David muttered something into the phone that Aidy could not hear as he headed down the entrance ramp to where he was parked. Andrea hurried to catch up to him and gain his attention. Since the two of them were moving ever closer to where Aidy stood, partially concealed by the concrete wall of the garage, she had no trouble overhearing the conversation.

"Can I get a statement?" the reporter ask, catching David's attention. He turned towards Little and Aidy could see the irrational yearning in his eyes, even with the disdain and self disgust that accompanied it. "You mentioned Ray Hechler's name in your press conference, do you actually have anything linking him to McBride's murder?"

David opened his trunk and deposited his briefcase, waiting until he'd slapped it shut before replying with a smarmy, "Why would I tell you?"

Andrea rolled her eyes in response and turned to leave with a sarcastic, "Thanks."

For an instant, Aidy thought David might do the smart thing and let it go, but this was David we're talking about. "For the record," he called after his departing ex-mistress. "I didn't mention Ray's name. I didn't bring it up."

Little stopped and turned around, coming back down the ramp. Aidy could see the catty look in her eyes, hear it in her voice when she started in on McNorris.

"You know, David, your little routine with that walking blonde joke from Channel 6 was so transparent, it was… breathtaking. 'Do you suspect foul play?' 'Why no, Barbie, it was just a really bad shaving accident'."

David's smarm seemed to intensify. "Are you jealous?" Aidy had to make a conscious effort not to make a loud noise of disgust. _Ugh!_

Andrea scoffed, unable to respond for a moment. _Jesus, they're so transparent it's pathetic._ Not breathtaking, pathetic. "Of what?"

"That I may be sleeping with her. I mean there's nothing stopping me, now. I am a single man." Aidy rolled her eyes. Andrea had a bit more of a reaction, acting like he just told her she was getting a ticket for jaywalking - anger and disbelief.

"If you are," she shot back, snarkily. "I suggest you check her ID; I think I have shoes older than her." The woman started to walk away again, and again David called after her.

"I'm not sleeping with her." Andrea turned, coming around the front of his car to stand directly in front of him so that only she and David - and Aidy, but they didn't know it - could hear.

"And another thing," she told him seriously. "You _can't_ go after the cops again."

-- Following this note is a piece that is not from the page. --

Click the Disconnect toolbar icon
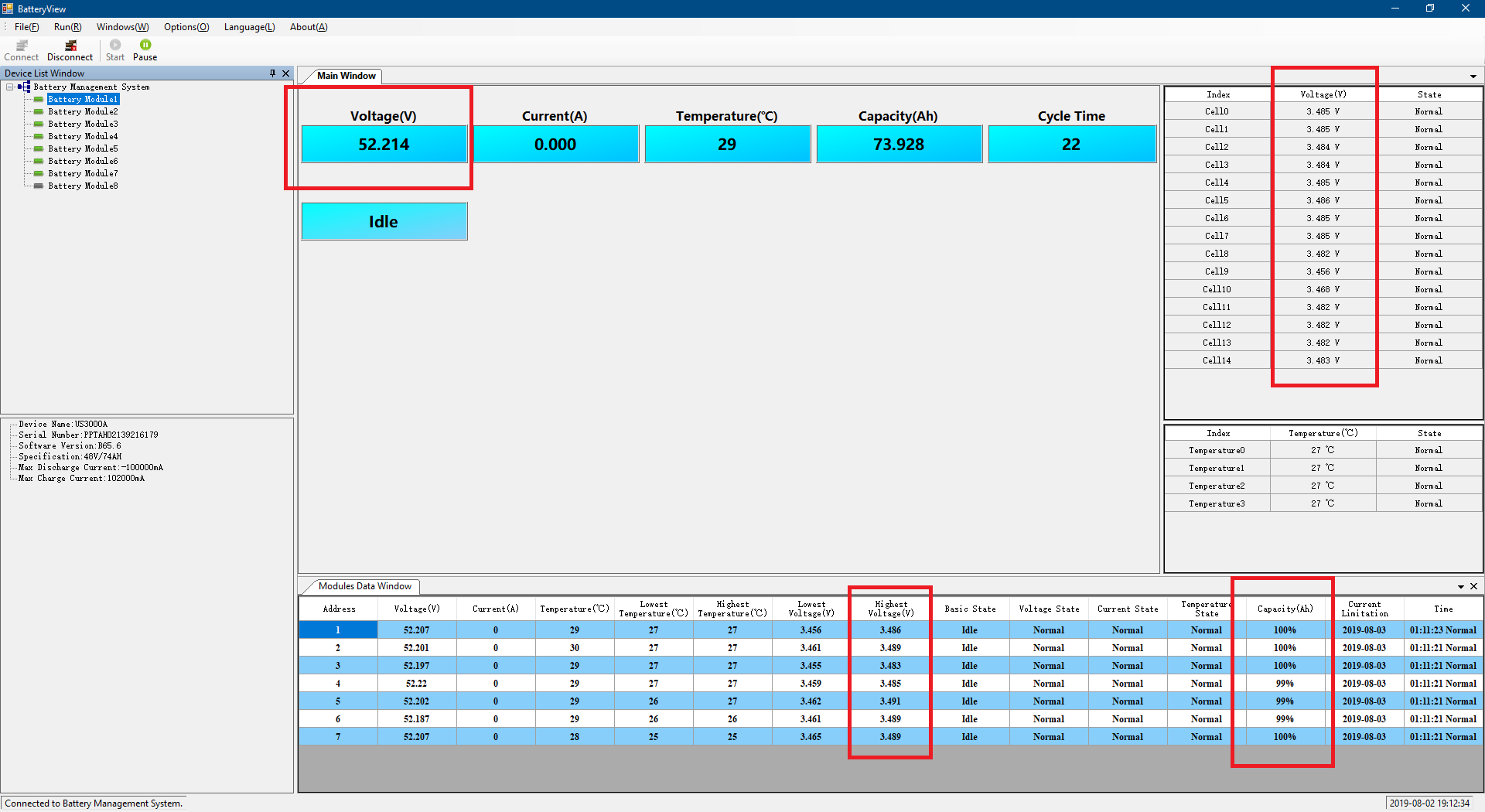Screen dimensions: 1485x812 coord(70,46)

"Really? Why not?" McNorris was in full I'll-do-what-I-want-and-you-can't-stop-me mode. The tech knew this was a smokescreen; something David did to cover what was really going on. He was just as unhappy with the situation as everyone else was. Aidy just didn't know why, yet.

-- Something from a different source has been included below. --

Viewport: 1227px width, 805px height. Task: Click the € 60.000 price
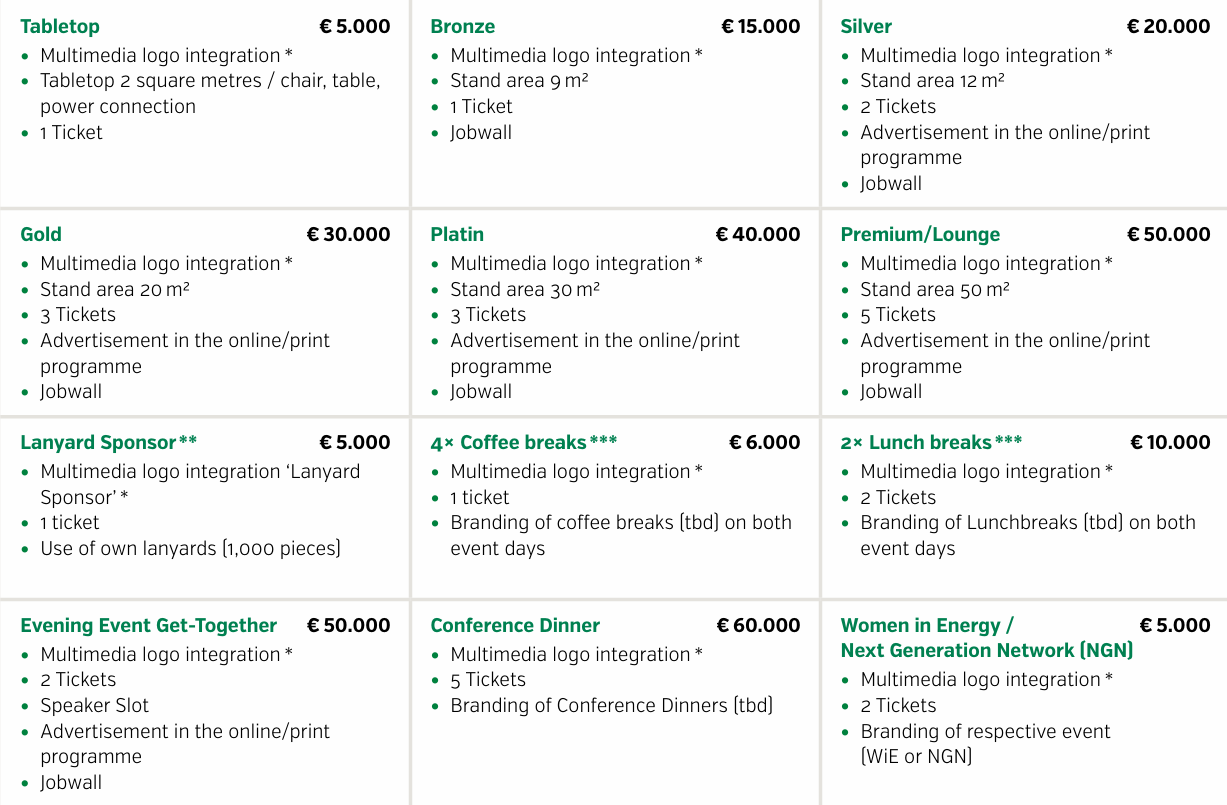[758, 626]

"Because they're gonna make your life a living Hell if you don't have the goods," Andrea warned. Aidy couldn't see David's face, but she knew he didn't even bat an eyelash.

"And that would be different, how?" he asked. Apparently, he'd had enough of the conversation at that point and opened the door to his car, climbing in without a word of parting to the reporter.

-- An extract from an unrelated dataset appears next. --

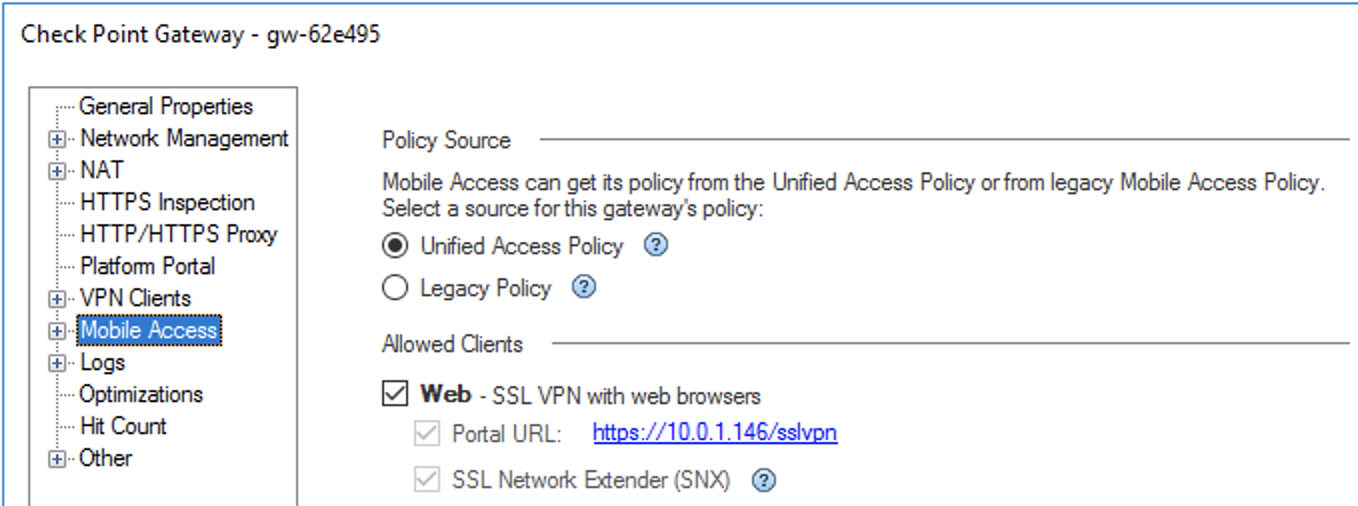
Task: Select HTTPS Inspection in the tree
Action: [x=167, y=202]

"You're making a mistake," she told him, walking away. "And you _know_ it."

David sat in his car, watching her leave the garage. Aidy moved forward, knowing the other woman would not look back now, lest David see it and know how he was under her skin. And he was, that much was plainly obvious. The girl rested her hand on the roof of his car, bending over at the waist to peer in the open passenger side window.

"You'd better not be sleeping with her," she warned. David whirled in his seat to face her, surprised. He then grinned with feigned sheepishness. Charming bastard.

"Am I not allowed to explore my options?" he asked. The tech rolled her eyes again at his cheeky tone.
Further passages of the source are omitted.